TRPC6 deletion facilitated VSMC differentiation by up-regulating the Akt signaling pathway in C3H10T1/2 cells. A, B) OAG-induced cation current in C3H10T1/2 cells. I–V relationship (A) and averaged maximum current density (B) 2 min after OAG (10 μM) stimulation (n = 6 for control cells, n = 5 for TGF-β1-treated cells, n = 5 for Pyr2-treated cells). Cells were treated with TGF-β1 (5 ng/ml) for 48 h and plated on coverslips. Pyr2 (10 μM) was applied focally 3 min before OAG stimulation and throughout the recording. C) mRNA expression of TRPC6 in siTRPC6-transfected C3H10T1/2 cells (n = 5). Cells were treated with TGF-β1 for 24 h. D) Expression of TRPC6 protein in siRNA-transfected C3H10T1/2 cells normalized to glyceraldehyde 3-phosphate dehydrogenase (GAPDH) protein (n = 5). E) Immunofluorescence of α-SMA in TGF-β1-stimulated C3H10T1/2 cells (n = 5). Scale bars, 20 μm. Nuclei were visualized with DAPI. F) Immunofluorescence of α-SMA in C3H10T1/2 cells stably expressing 3× Flag-tagged TRPC6 (n = 5). Scale bars, 20 μm. Nuclei were visualized with DAPI. G) Akt phosphorylation in TGF-β1-stimulated C3H10T1/2 cells transfected with siTRPC6. pAkt, phosphorylated Akt. Data were normalized to untreated siControl-transfected cells (n = 5). H) SM22α expression in TGF-β1-stimulated C3H10T1/2 cells treated with LY-294002 (50 μM). Cells were pretreated with LY-294002 for 30 min before TGF-β1 treatment (24 h). Data were normalized to untreated siControl-transfected cells (n = 5). Data represent means ± sem. *P < 0.05, **P < 0.01, ***P < 0.001.

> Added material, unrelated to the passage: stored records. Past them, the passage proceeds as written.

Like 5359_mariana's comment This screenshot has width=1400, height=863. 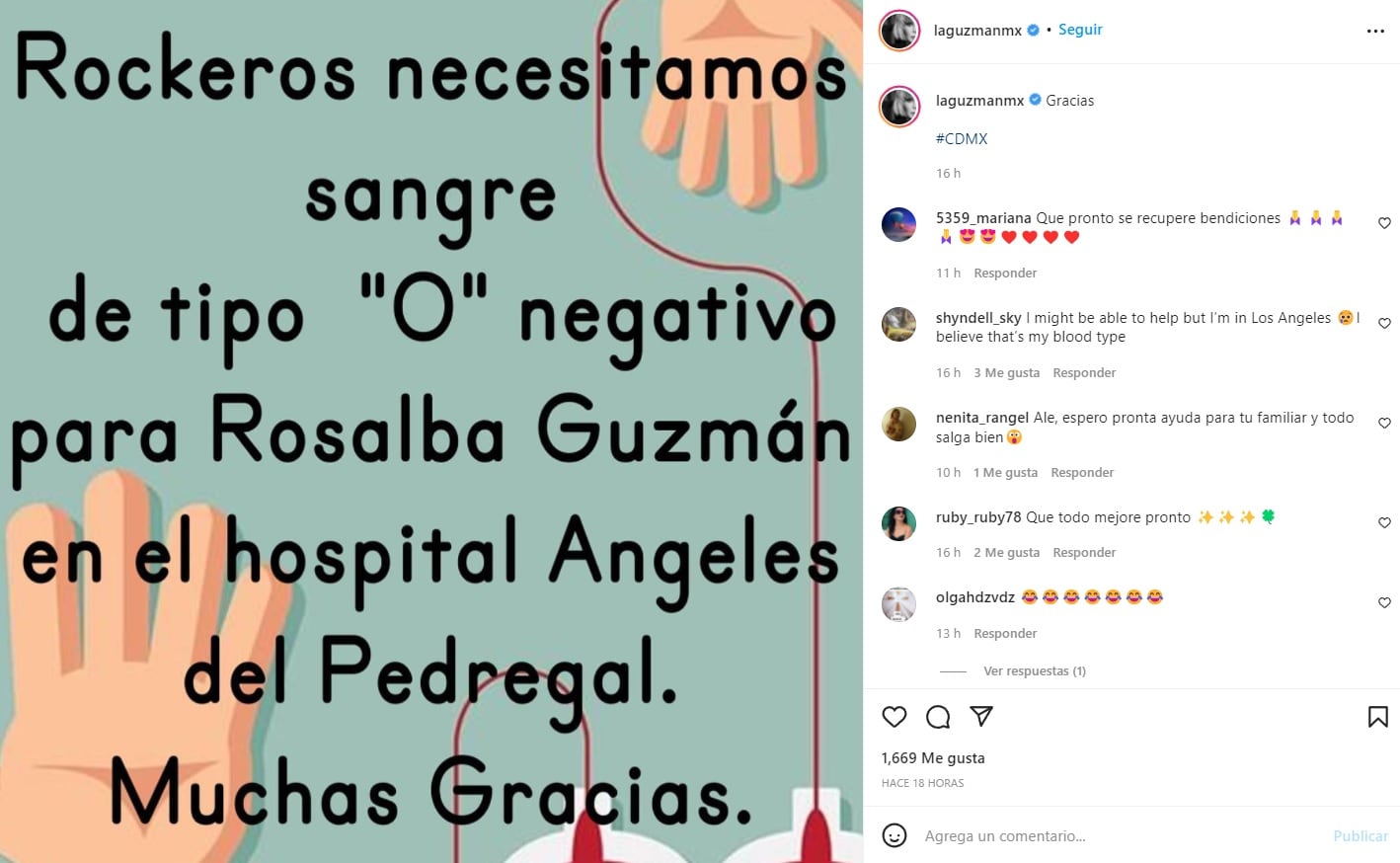point(1384,223)
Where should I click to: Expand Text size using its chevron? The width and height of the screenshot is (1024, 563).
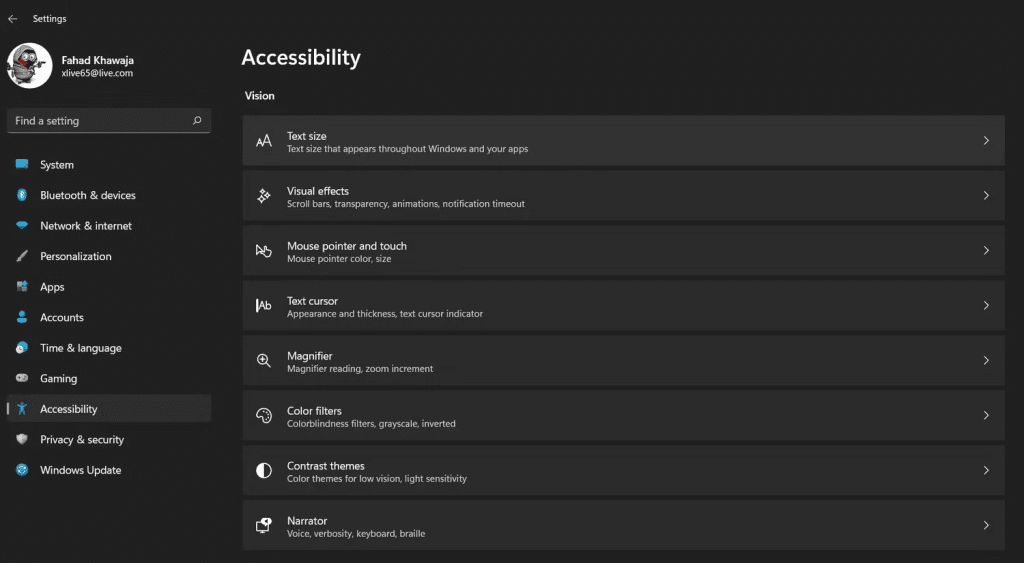[x=986, y=140]
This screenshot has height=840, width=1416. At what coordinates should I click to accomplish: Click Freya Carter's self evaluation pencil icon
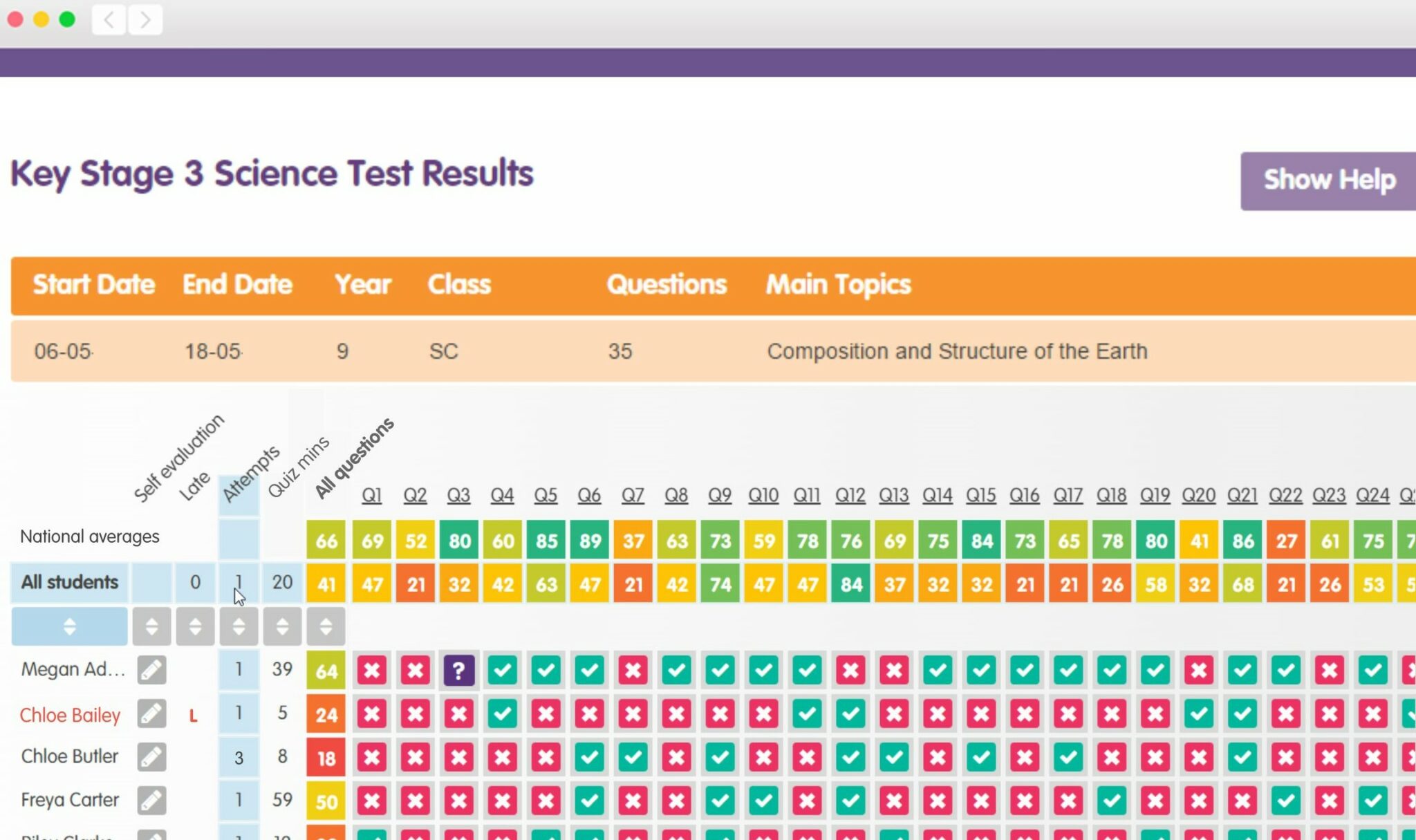(x=151, y=799)
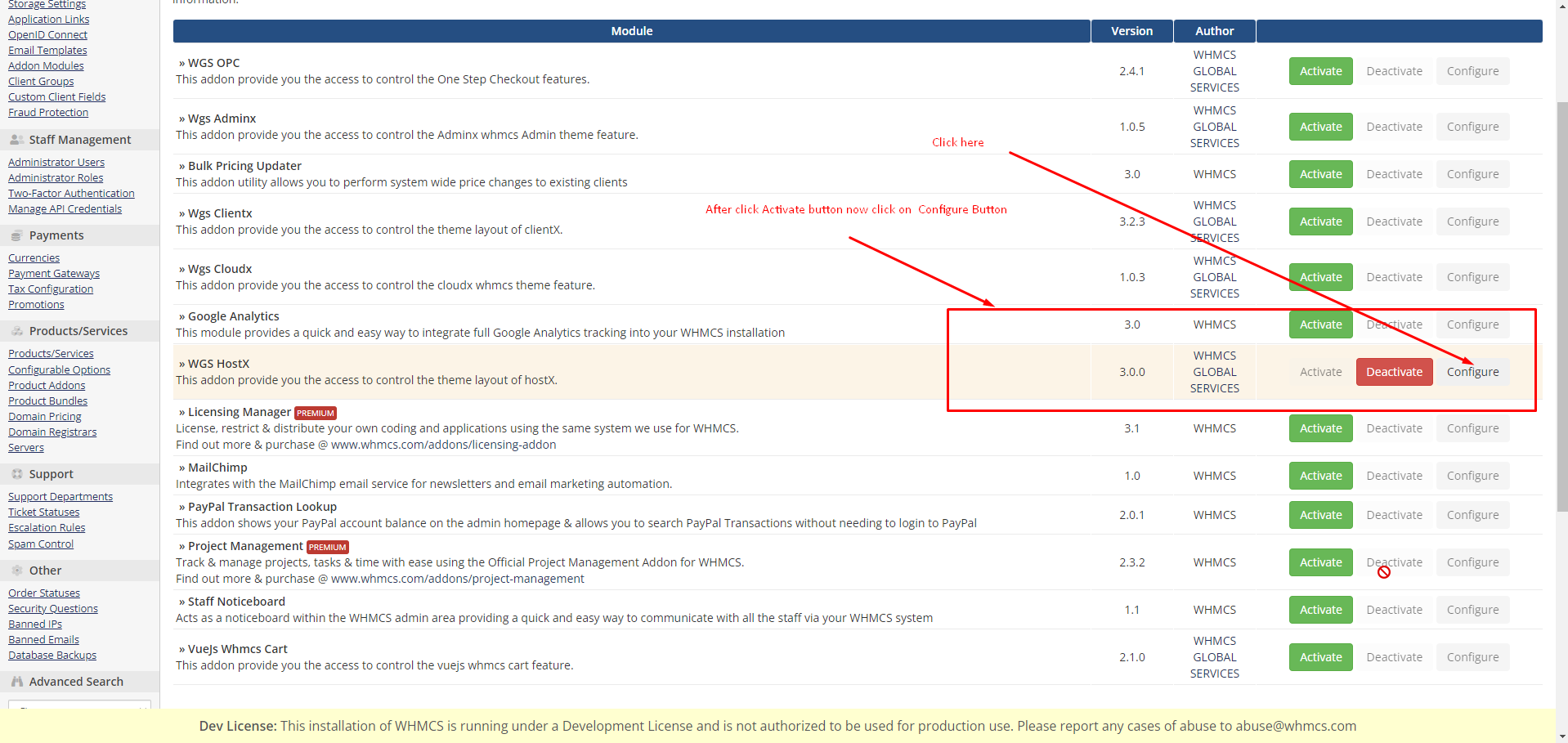
Task: Click the scroll down arrow of the page scrollbar
Action: pyautogui.click(x=1561, y=736)
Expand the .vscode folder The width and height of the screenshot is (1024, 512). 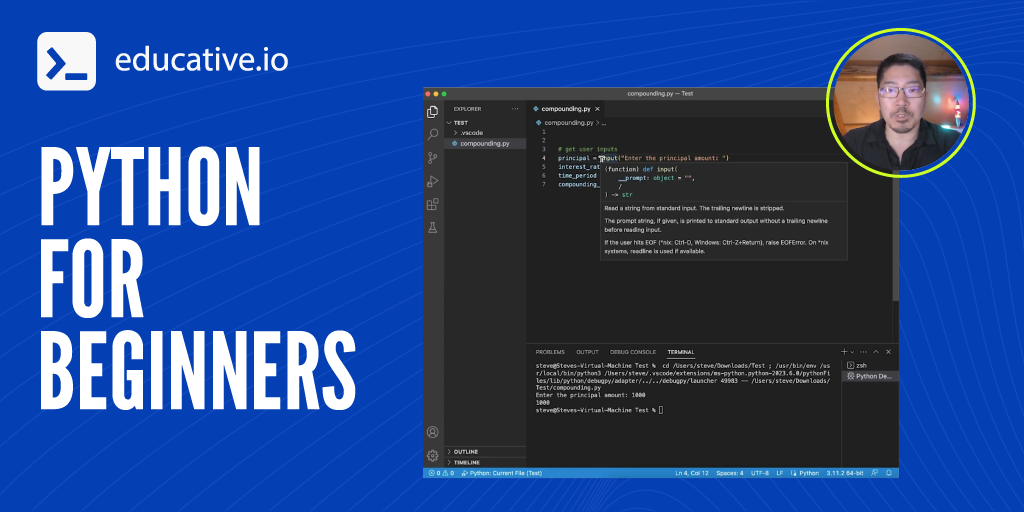[x=470, y=133]
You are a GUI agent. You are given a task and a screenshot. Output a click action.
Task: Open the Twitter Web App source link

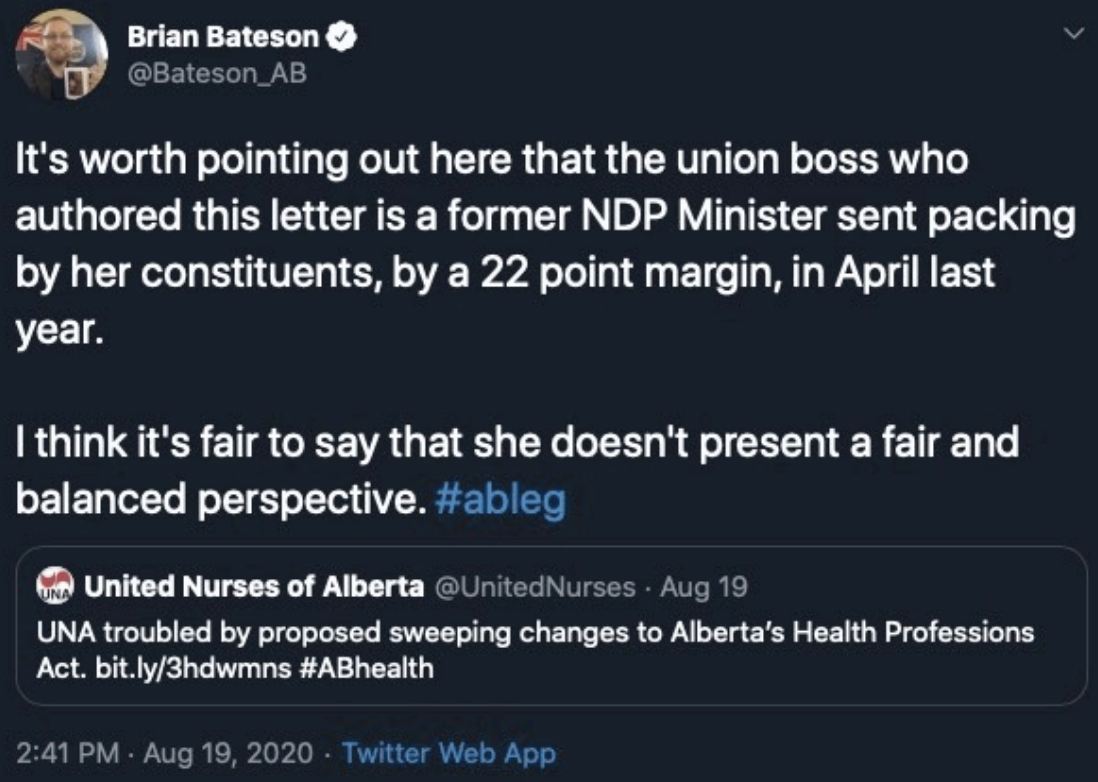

Ischemic conditions suppressed VSMC differentiation in a TRPC6-dependent manner

We next examined whether ischemic conditions impacted TGF-β1-induced differentiation of C3H10T1/2 cells, as ischemic-reperfusion causes an aberrant increase of reactive oxygen species—the most important driver of vessel disease (28). Exposure to OGD significantly suppressed TGF-β1-induced increases of SM22α expression in siControl-transfected C3H10T1/2 cells (Fig. 4A). However, strikingly, knockdown of TRPC6 increased SM22α expression even in OGD-treated cells (Fig. 4A). TRPC6(−/−) primary VSMCs exhibited increased α-SMA immunofluorescence compared with TRPC6(+/+) cells in response to TGF-β1 stimulation in normoxic conditions (Fig. 4B). Although OGD significantly inhibited TGF-β1-induced VSMC differentiation of TRPC6(+/+) cells, TRPC6 deficiency abolished the suppression of VSMC differentiation elicited by OGD of primary VSMCs (Fig. 4B). These results suggest that down-regulation of TRPC6 during switching to the contractile phenotype is abrogated under pathologic conditions.

Figure 4.

Figure 4

Ischemic conditions suppressed VSMC differentiation in a TRPC6-dependent manner. A) SM22α expression in TGF-β1-stimulated C3H10T1/2 cells after 24-h exposure to OGD or normoxic (N) conditions. Increases are shown relative to untreated siControl-transfected cells in N conditions (n = 5). Samples were loaded on the same gel. B) Representative images (upper) and quantitation (lower) of immunofluorescence of α-SMA in VSMCs stimulated with TGF-β1 (n = 3). Scale bars, 20 μm. Cells were cultured in OGD condition for 24 h followed by stimulation with TGF-β1 (5 ng/ml) in normal culture medium and O2 level for 48 h. Nuclei were visualized with DAPI. GAPDH, glyceraldehyde 3-phosphate dehydrogenase. Data represent means ± sem. **P < 0.01, ***P < 0.001.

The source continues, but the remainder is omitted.